By taking away many Cases that are merely but iterations, wherein a few set down will serve for many.
By taking away idle Queres which serve but for seeds of uncertainty.
* Bacon touching the amendment of Lawes.
Whereby the Common Law of England will be reduced to a Coræ or Digest of Books of competent volumes to be studied, and of a nature and content Rectified in all points.
Thus much for the time past. But to give perfection to this work his Majty may be pleased to restore the ancient use of Reporters, wch in former times were persons of great Learning, wch did attend the Courts at Westminster, and did carefully and faithfully receive the Rules and Judicial Resolutions given in the King's Courts, and had Stipends of the Crown for the same; wch worthy institucion by neglect of time hath been discontinued.
It is true that this hath been Supplyed somewt of later times by the industry of voluntaries as chiefly by the worthy Endeavours of the Lord Dier and the Lo. Coke. But great Judges are unfit persons to be Reporters, for they have either too little leisure or too much authoritie, as may appear well by those two Books, whereof that of my Lo. Dyer is but a kind of note Book, and those of my Lo. Coke's hold too much de proprio.
The choice of the persons in this work will give much life unto it; the persons following may be thought on, as men not overwrought with practice, and yet Learned and conversant in Reportes and Recordes, There are Six Names, whereof three only may suffice according to the three principal courtes of Law, The King's Bench, The Common Plees, and The Exchequer.
Mr. Whitlock, Mr. Hackwell,
Mr. Hedley, Mr. Robert Hill. The stipend cannot be less than 1001. per annum, which nevertheless were too little to men of such Qualitie in respect of Some hindrance it may be to their practice, were it not that it will be accompanied with Credit and expectacion in due time of preferment.
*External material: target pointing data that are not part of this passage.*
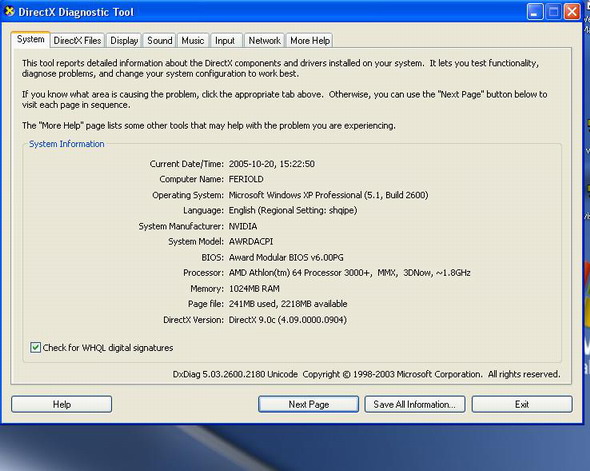
Task: Click the DirectX icon in the title bar
Action: [x=9, y=12]
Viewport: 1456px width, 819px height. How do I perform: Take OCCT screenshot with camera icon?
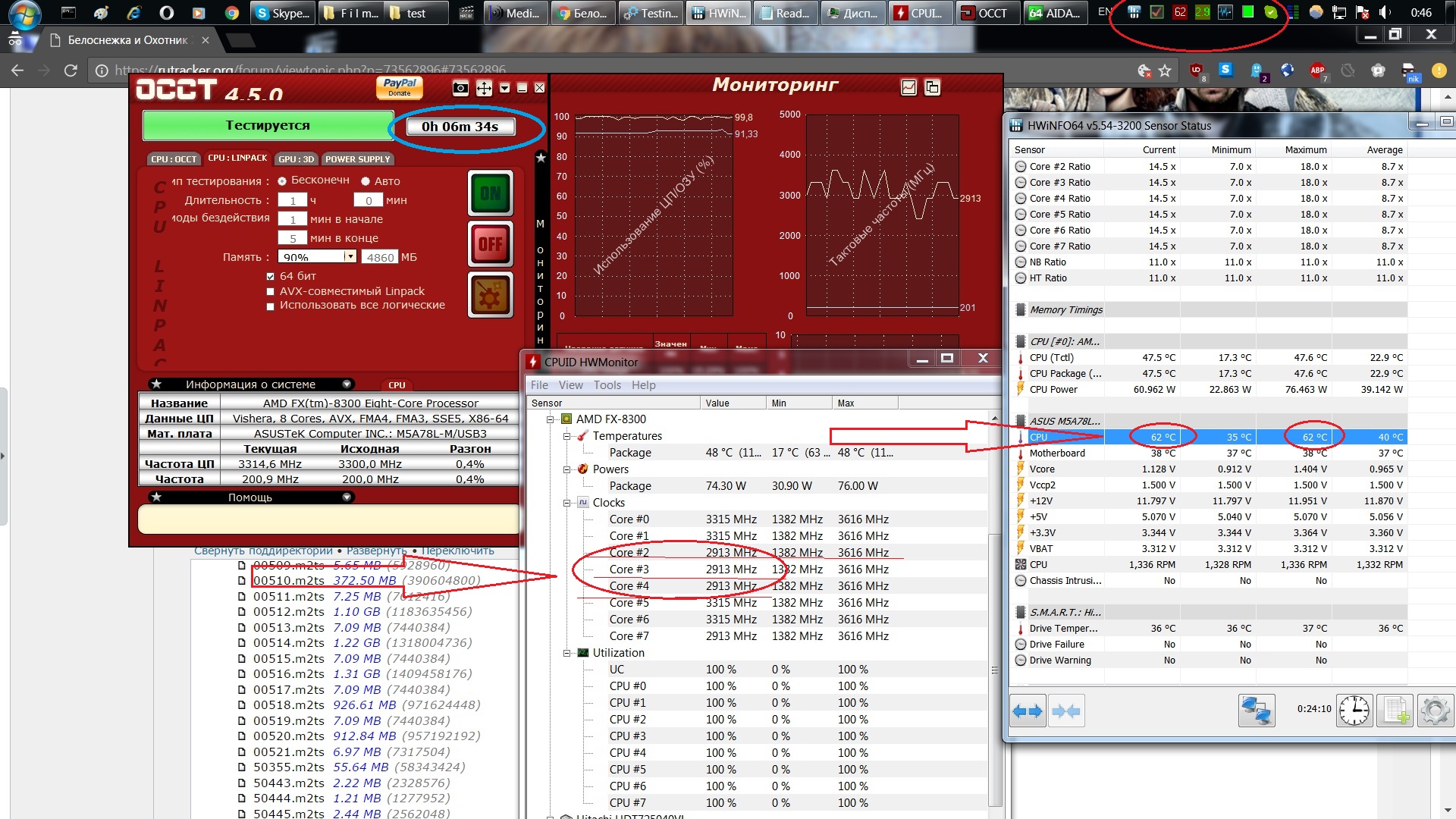(x=460, y=89)
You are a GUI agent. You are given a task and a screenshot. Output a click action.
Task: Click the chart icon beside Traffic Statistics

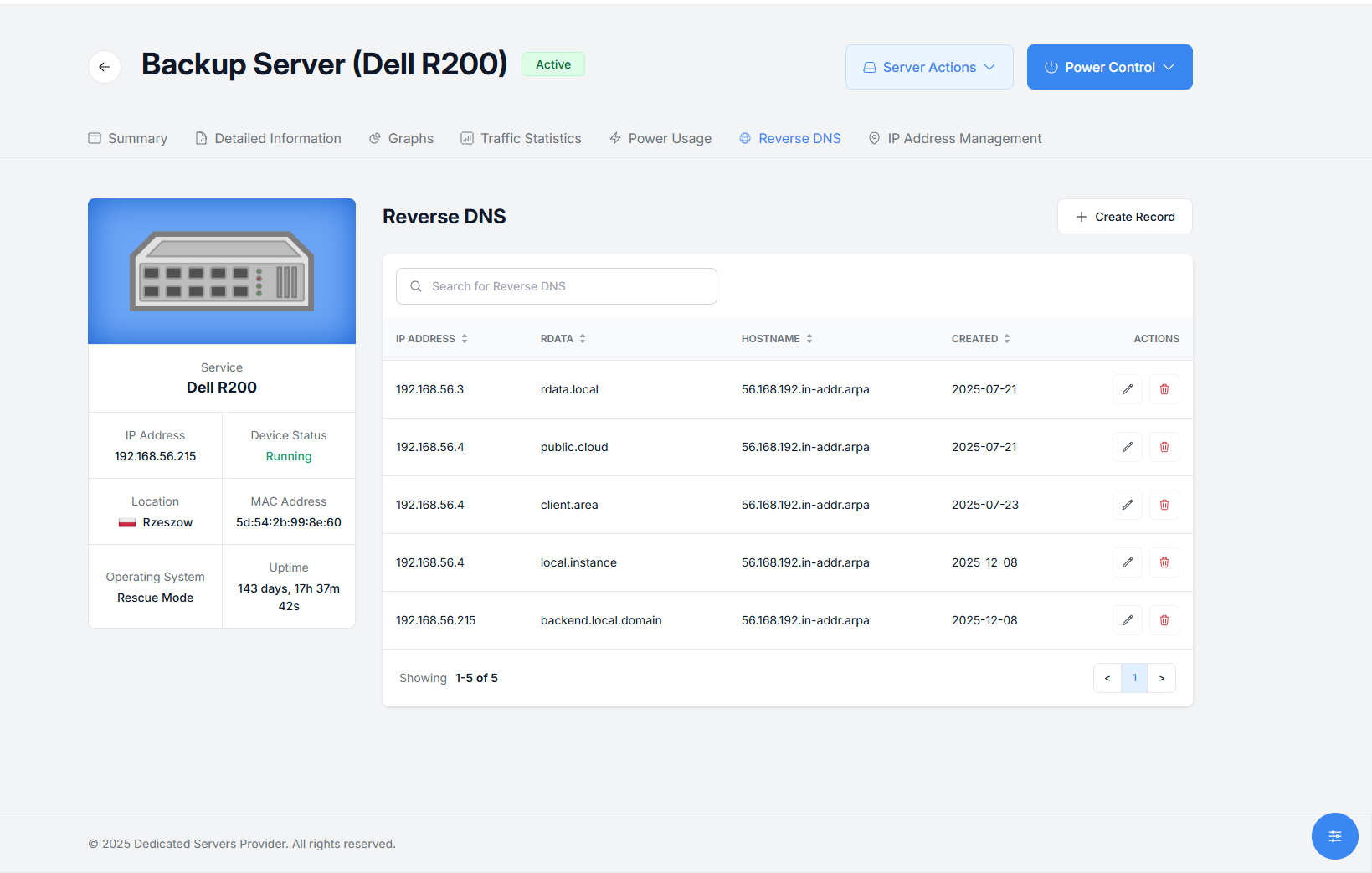tap(466, 138)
The first notice which I find of this tract is in the Letters and Remains by Robert Stephens, 1734. It is not mentioned either by Rawley or by Archbishop Tennison.
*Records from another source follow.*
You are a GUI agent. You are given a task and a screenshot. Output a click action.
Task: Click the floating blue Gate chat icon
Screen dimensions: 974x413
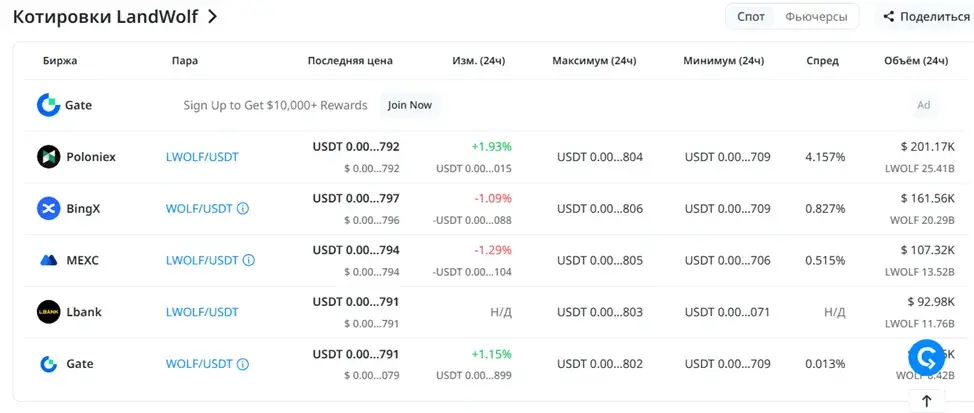[x=926, y=358]
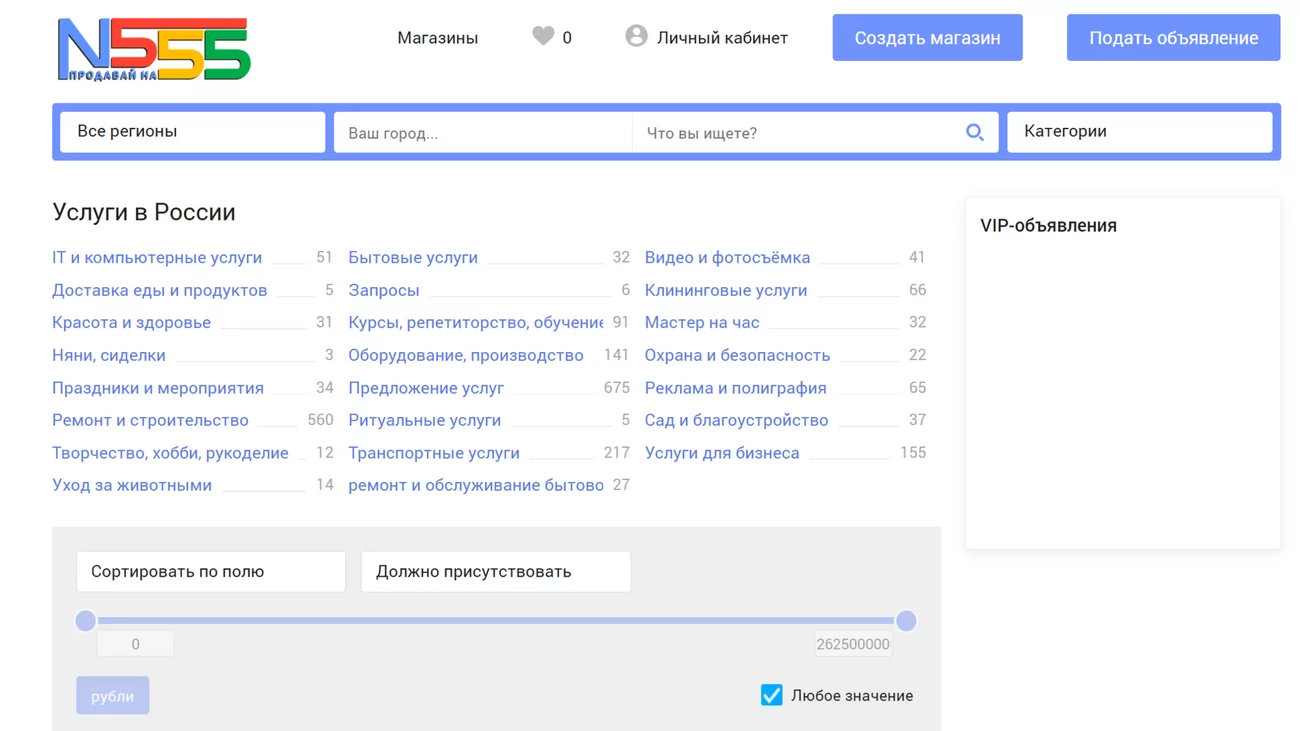Click the N555 site logo

point(154,49)
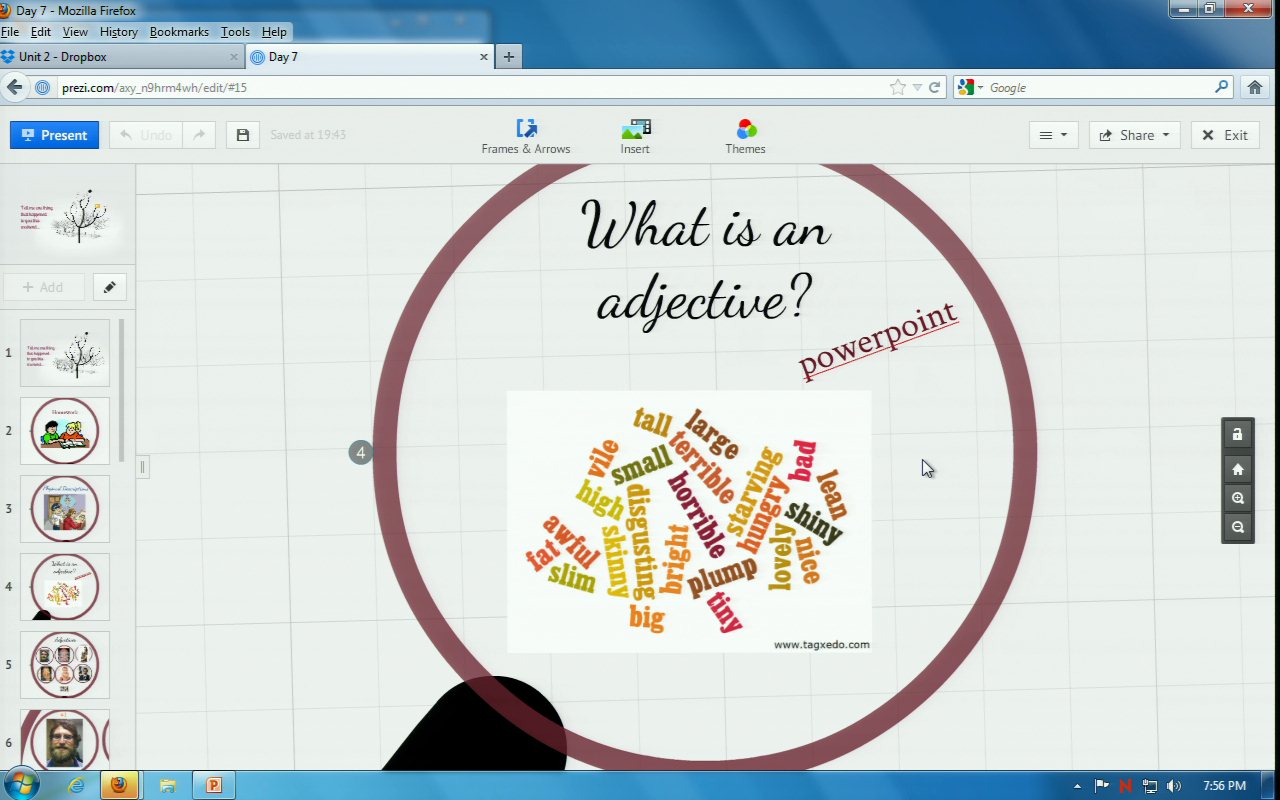The width and height of the screenshot is (1280, 800).
Task: Expand the Share dropdown
Action: [x=1134, y=135]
Observations. This tract was first inserted in any edition of the works of Lord Bacon, in the year 1740, in the folio edition, in four volumes, by Mallet. Printed for Miller. The following is the title : Appendix containing several Pieces of Lord Bacon, not printed in the last edition in four volumes in folio: and now published from the original manuscripts in the librury of the Right Honourable the Earl of Oxford. This appendix was published separately in folio in 1760, and is in vol. v. page 362, of this edition. I do not find any manuscript of this tract in the Harleian collection, but it is in the Lansdowne MSS. No. 236, fol. 198. The same as printed in Stephens, pp. 367-377.
2. Proposition touching the compiling and amendment of the Laws of England. This tract is thus noticed in the Baconiana, with a reference to the Resuscitatio, page 271 : “ The twelfth is, a Proposition to King James, touching the compiling and amendment of the Laws of England, written by him when he was attourney-general and one of the privy-council.” It will be found in vol. v. of this edition, page 337. The following is a copy of the title: A Proposition to His Majesty. By Sir Francis Bacon, Knt, his Majesties Attvrney-General and one of his Privy-Councel ; touching the Compiling and Amendment of the Laws of England.
3. An Offer to our late Soueraigne King lumes of a Digest to be made of the Lawes of England. London, printed by John Haviland for Humphrey Robinson, 1629. It is thus noticed in the Baconiana by Archbishop Tennison : “ The thirteenth is, An Offer to King James, of a Digest to be made of the Laws of England.". It will be found in vol. v. of this edition, page 353. Another edition in folio was published in 1671, in the third edition of the Resuscitatio. The first edition was published in 1629, in a small 4to. by Dr. Rawley, consisting of four tracts, of which this is one.
• In the Miscellan. Works, p. 137, and 2nd part of Resusc.